Activation of inflammation was accompanied by an elevation in levels of serum markers and mediators. In the present study, we found that levels of the serum marker of acute inflammation (CRP) and an inflammatory mediator (TNFSF13) were significantly higher in patients with PDAC-DM than in those without diabetes and in pancreatitis patients. Though the serum levels of CRP and TNFSF13 in patients with PDAC-DM were not directly compared with those of healthy individuals in our study, the serum CRP and TNFSF13 levels in patients with chronic pancreatitis were shown to be slightly higher and the same as those of healthy individuals, respectively [1820]. Our data demonstrated similar levels of CRP mRNA expression in tissues from patients with and without PDAC-DM, and in patients with chronic pancreatitis, excluding the possibility that PDAC lesions are the source of the elevated CRP in the serum of patients with PDAC-DM. In contrast, TNFSF13 was significantly increased in the serum of the patients with PDAC-DM, and the serum levels correlated with TNFSF13 tissue levels in PDAC lesions of the affected patients. We contend that inflammation is active in PDAC-DM and that TNFSF13 may be a mediator.
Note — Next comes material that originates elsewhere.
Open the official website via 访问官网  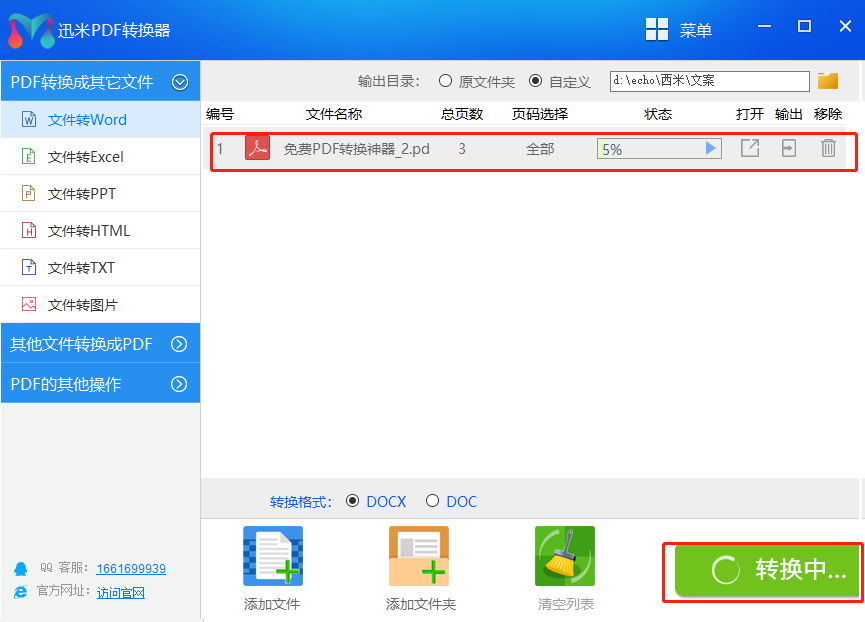[121, 592]
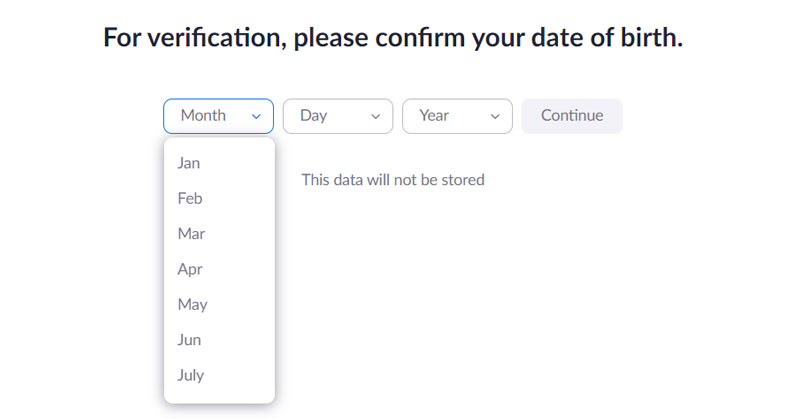Image resolution: width=800 pixels, height=419 pixels.
Task: Click the "Year" placeholder text
Action: [434, 116]
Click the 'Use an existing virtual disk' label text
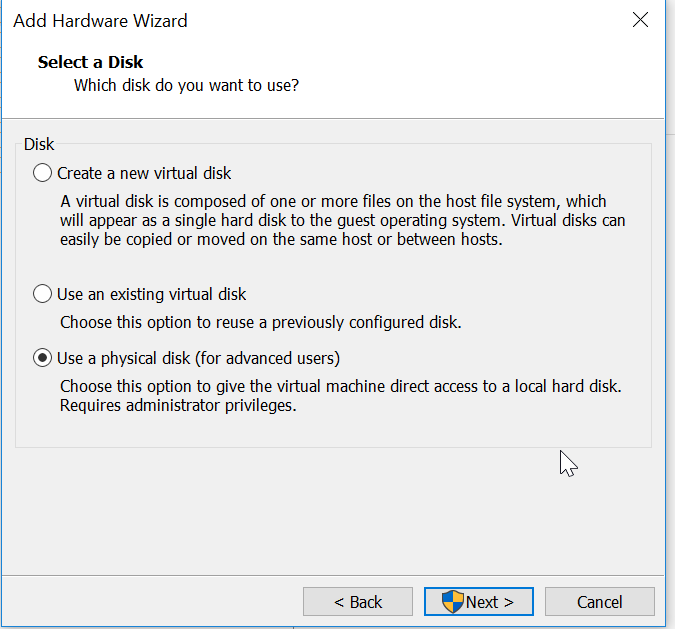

In addition, our in vivo experiment suggested that the inflammation activated in PDAC-DM was acute. In as short a time as 3 days, the mouse FBG levels were elevated significantly by conditioned medium from PDAC cell lines. After celecoxib administration, the FBG elevated by the conditioned medium dramatically decreased in 2–4 days. This implied that PDAC caused PDAC-associated diabetes in an acute manner. Celecoxib selectively inhibits cyclooxygenase-2, which is closely associated with a variety of inflammatory mediators. Inhibition of cyclooxygenase-2 with celecoxib has been proven to reduce the signs and symptoms of inflammation in several disease models [21].

Collectively, our data indicate that acute inflammation is involved in the pathogenesis of PDAC-DM. However, it is largely unknown how acute inflammation acts in PDAC-associated diabetes. The inflammatory mediators secreted by PDAC cells are not well characterised. We found that TNFSF13 in PDAC lesions was correlated with the diabetic status of patients with PDAC-associated diabetes, but whether the elevated serum TNFSF13 is secreted by PDAC cells is uncertain. Factors such as adrenomedullin and S1009A can be secreted by PDAC cells and have been suggested to play a role in PDAC-DM, but whether these cause the associated acute inflammation has not been studied [2]. Second, chronic inflammation leads to type 2 diabetes by recruiting macrophages [22], but the targets of the inflammatory mediators secreted by PDAC cells are largely undefined. Our bioinformatic analysis indicates that the Ras signalling pathway is over-represented in PDAC-DM and previous reports indicate that PDAC-associated diabetes is related to v-Ki-ras2 Kirsten rat sarcoma viral oncogene homolog (Kras) mutations [5, 23], but the role of Ras and other regulatory signalling pathways in PDAC-associated diabetes needs to be confirmed.

Acute inflammation is a potential target for the treatment and early recognition of PDAC-associated diabetes. Hyperglycaemia of PDAC-associated diabetes is difficult to control [24], but FBG levels in the mouse model of PDAC-DM decreased after oral administration of celecoxib in our study. Whether celecoxib can decrease the FBG of patients with PDAC-associated diabetes is worth researching. Screening for pancreatic cancer by using PDAC-associated diabetes as a filter is not sufficiently effective because we cannot distinguish PDAC-DM from type 2 diabetes at present. Inflammation is also seen in type 2 diabetes, but inhibition of inflammation only moderately decreases the FBG of these patients [12]. Our study shows that the administration of celecoxib may significantly decrease FBG in PDAC-associated diabetes. It potentially provides a new approach for the early recognition of PDAC-DM, which may lead to earlier diagnosis of pancreatic cancer.

In conclusion, our study shows that acute inflammation was involved in the pathogenesis of PDAC-DM. We contend that acute inflammation is a potential target for treatment and diagnosis of PDAC-DM.